Mon lecteur est-il familier de ce concept au nom barbare ? Est-il lui-même synesthète ? Répandue chez les humains au sens large mais plus courante chez les autistes, la synesthésie est un désordre bénin du traitement des informations sensorielles, qui implique qu’un input d’un certain sens génère une réaction d’un autre sens, de manière subjective.

Décortiquons la situation ensemble.

 

Clarifions

La synesthésie peut prendre de multiples apparences. Parmi les plus courantes, on retrouve une connexion concept-couleur et, de manière plus vaste, des sensations « fantômes ». Par exemple, une personne synesthète peut « voir » certains chiffres ou certains jours de la semaine dans une couleur donnée lorsqu’elle lit leur nom ou leur symbole ou même, les imagine dans son esprit.

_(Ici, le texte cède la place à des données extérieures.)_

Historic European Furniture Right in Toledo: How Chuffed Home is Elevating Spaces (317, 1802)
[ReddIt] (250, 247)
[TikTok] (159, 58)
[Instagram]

Il est d’ailleurs fréquent de voir des synesthètes discuter entre eux de la « vraie » couleur des nombres (« Deux est vert ! » « Vert ? Ridicule, deux est noir ! »).

La sensation fantôme est la possibilité d’extrapoler une sensation non-visuelle sur base d’une information visuelle. Par exemple, voir un tissu et savoir, exactement comme si on était en train de le toucher, quelle serait son ressenti sous les doigts[1]. Bien sûr, chez les autistes, cela peut mener à un dégoût visuel vis-à-vis des textures que nous ne supportons pas de toucher, puisque les regarder suffit à nous générer une sensation tactile.

D’autres variations de la synesthésie impliquent d’associer une odeur à un son, une couleur à un goût, une température à une texture, etc. Il est parfois admis que la misophonie, qui consiste en une réaction émotionnelle intense lorsque la personne entend certains sons, est peut-être une forme de synesthésie.

 

D’où est-ce que cela vient ?

En gros ? On ne sait pas très bien. La population moyenne compte environ 4 % de synesthètes[2], et il semblerait qu’il y ait au moins un facteur génétique qui entre en jeu. Le fait est que la condition est assez peu étudiée, n’étant pas très impactante pour ceux qui vivent avec. On sait en revanche que l’on peut induire de la synesthésie avec certaines substances hallucinogènes, ce qui implique que les mécanismes liés au traitement et à la production de sérotonine peuvent aussi participer au processus.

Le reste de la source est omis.